[GIVEN PASSAGE]
[Start of section]

Mark Stavro, Senior Director of Global Marketing & Product Management at Bunge agreed there’s a huge amount of growth opportunity. “As we start to innovate on creating more and more food applications and opportunities for consumers to eat these alternative meat products and as we start to enhance the taste and texture further you’ll start to see more growth in the category. Cracking all that code is key,” ​he said.

“As you start to see improvements in taste, texture, reducing in pricing you start to create more and more meat like products across breakfast, snacks, lunch and dinner throughout the day, every day.” 

He added that newer proteins such as fava, lentil, mung and canola are coming to the market to compliment soy and pea. “What we’re finding is that a lot of these different proteins have very different functionalities: some are soluble, some are great for gelling. So what you can do is mix and match them to make different applications.”

Bunge is also combining newer proteins with its oils and fats range. “Most meats are a protein and fat matrix so we’re doing a lot of work trying to recreate those matrixes across a host of applications to get closer to the real authentic meat experience.”

Jaume Cirera, Market Segment Manager for Alternative Protein at Griffith Foods, also called for a greater range of product offering. “If we want more consumers to start and stay in the meat-reduction journey, we need to offer as many alternatives to their current animal products as possible. Plant-based fish, furthermore, carries a strong marine conservation message.

"In fact, from our research, we see the lack of variety as one of the main barriers why some consumers are not yet being into plant-based products, even though they would like to reduce their meat intake.

"As with most products, I think the industry needs to listen to consumers and try to understand their drivers and their barriers for purchase. If we support the growing number of consumers that venture into the meat reduction journey with the right levers, we'll be able to maintain the excitement.

"We've seen that this initial excitement has come from plant-based brands sending very clear messages on the benefit in terms of the drivers, which are mainly health, sustainability and animal welfare. That has definitely contributed to the recent plant-based boom. However, the repurchase effect that is needed for maintained excitement is also affected by the most important barriers, namely taste, texture, price and the friendliness of the ingredient declarations.

"And it is in these areas where we see the biggest room for improvement. Brands really need to offer products that provide the eating experience of animal meat, for a reasonable price, and with a recognizable list of ingredients. These are our areas of focus at Griffith Foods, and I feel that once we hit these milestones, the potential growth rates of the segment will not be put in question anymore.”

[End of section]

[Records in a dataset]

[Start of section]

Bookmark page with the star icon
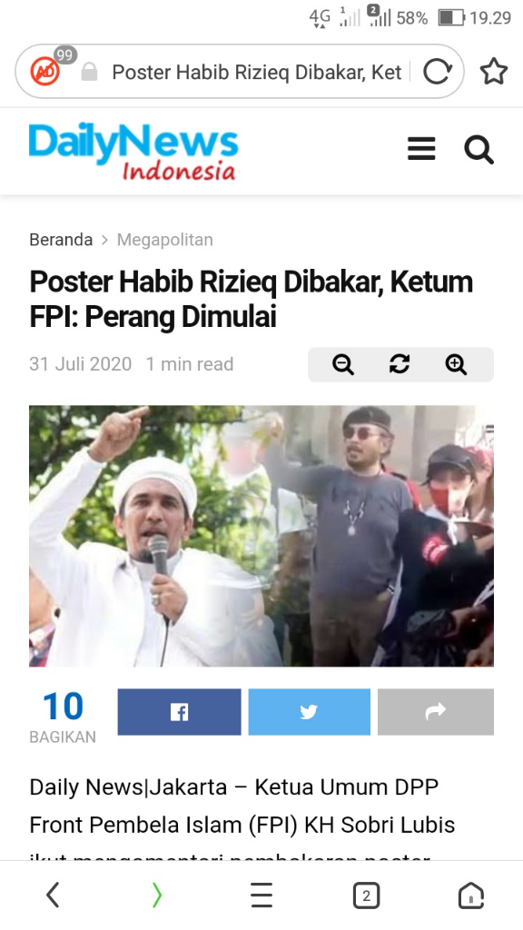The image size is (523, 930). [493, 72]
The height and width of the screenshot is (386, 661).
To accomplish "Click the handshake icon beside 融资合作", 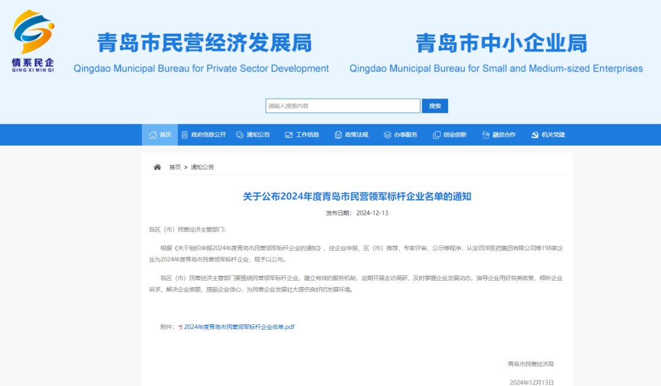I will coord(484,135).
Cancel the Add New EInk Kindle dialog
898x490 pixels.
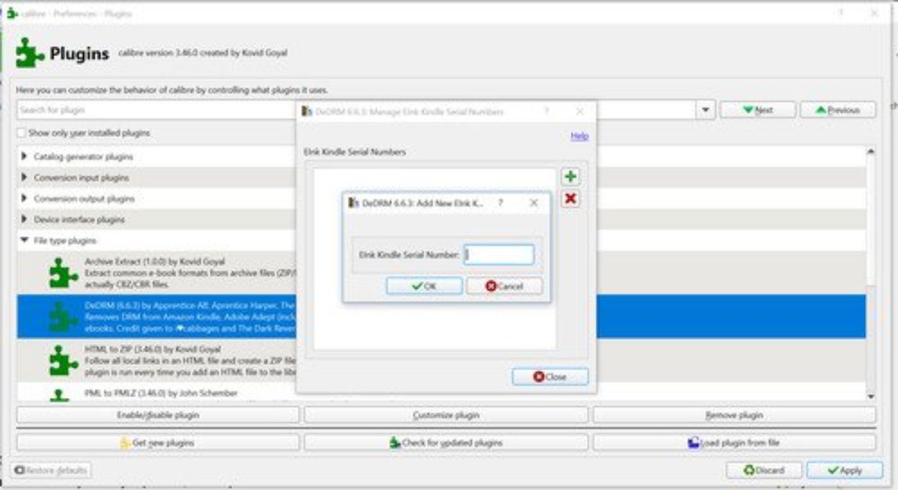[504, 286]
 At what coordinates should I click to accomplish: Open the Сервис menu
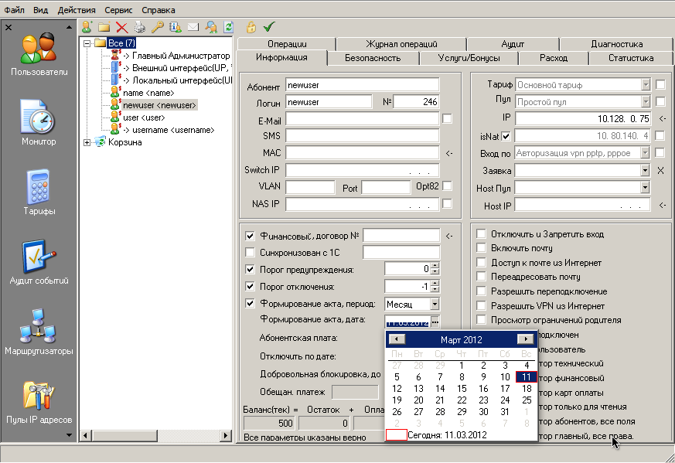coord(118,10)
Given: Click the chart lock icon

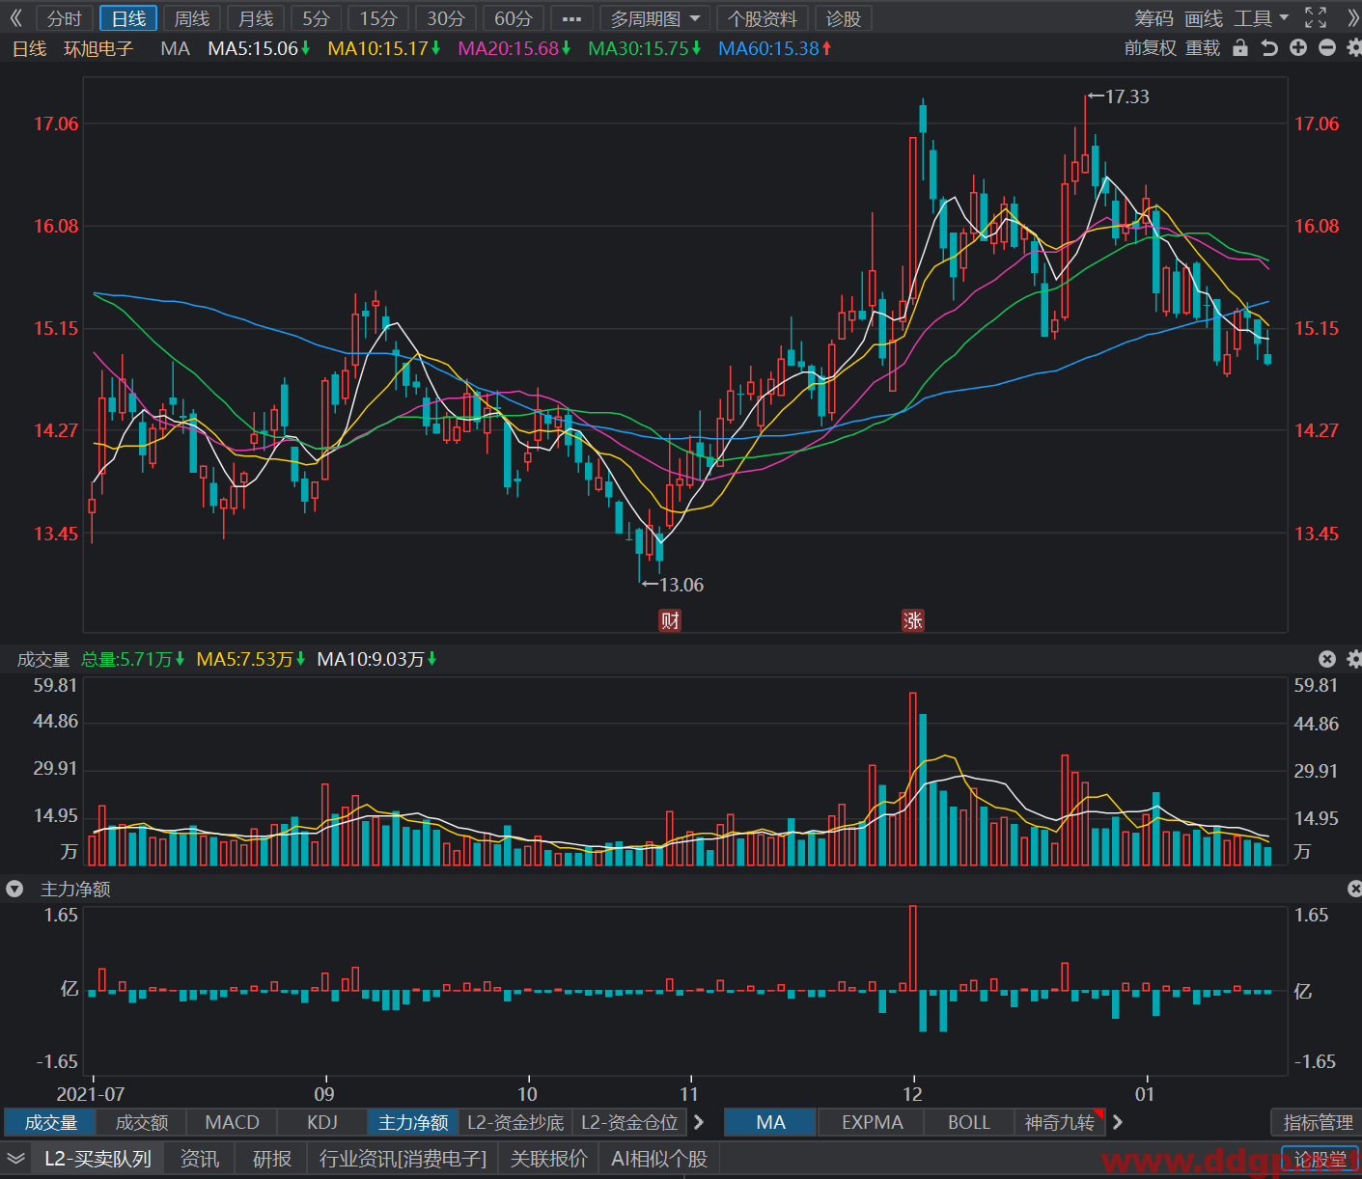Looking at the screenshot, I should click(1240, 48).

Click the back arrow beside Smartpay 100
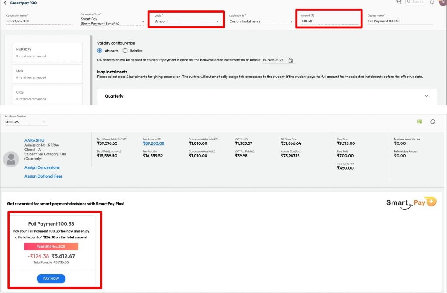pos(6,3)
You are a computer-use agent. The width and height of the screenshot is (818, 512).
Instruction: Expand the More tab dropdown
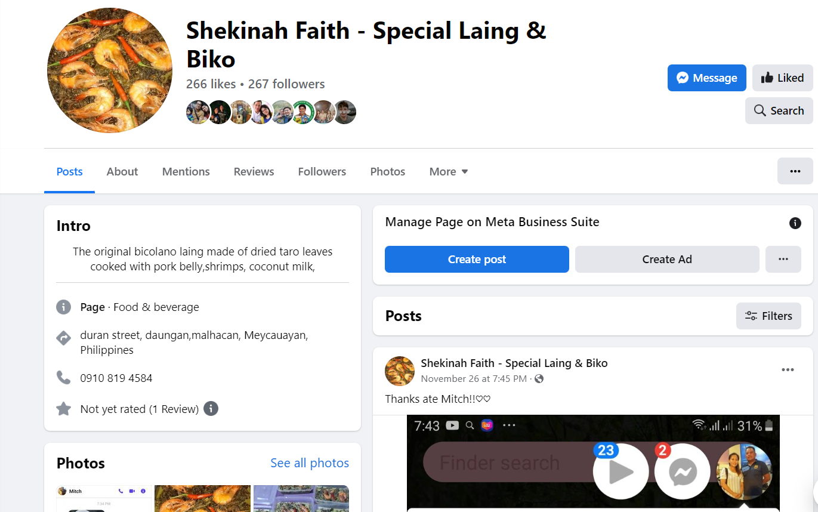pyautogui.click(x=449, y=172)
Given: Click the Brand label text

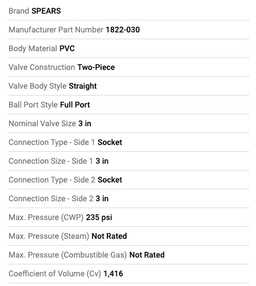Looking at the screenshot, I should 19,11.
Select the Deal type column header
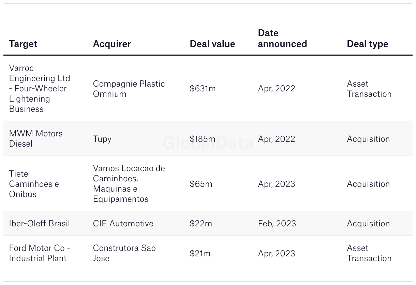Viewport: 416px width, 285px height. coord(368,44)
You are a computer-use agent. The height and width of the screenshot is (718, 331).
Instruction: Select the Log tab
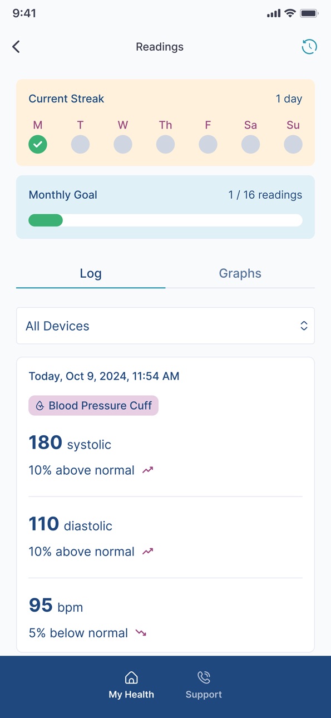(x=91, y=273)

[End of section]

[APPLY WHAT YOU READ]
[A] According to the passage on plant-based meat, what barriers affect the repurchase effect? List them.
[B] In the passage on plant-based meat, why is Bunge combining newer proteins with its oils and fats range? Answer in one to three sentences.
[C] Duplicate the portion of the passage on plant-based meat that begins at the words "Jaume Cirera, Market" and ends after "marine conservation message.".
The items were drawn from a separate source unrelated to the passage on plant-based meat.

[SOLVED TASKS]
[A]
- Taste
- Texture
- Price
- The friendliness of the ingredient declarations

[B] Most meats are a protein and fat matrix. Bunge is working to recreate those matrixes across many applications to get closer to the real, authentic meat experience.

[C]
Jaume Cirera, Market Segment Manager for Alternative Protein at Griffith Foods, also called for a greater range of product offering. “If we want more consumers to start and stay in the meat-reduction journey, we need to offer as many alternatives to their current animal products as possible. Plant-based fish, furthermore, carries a strong marine conservation message.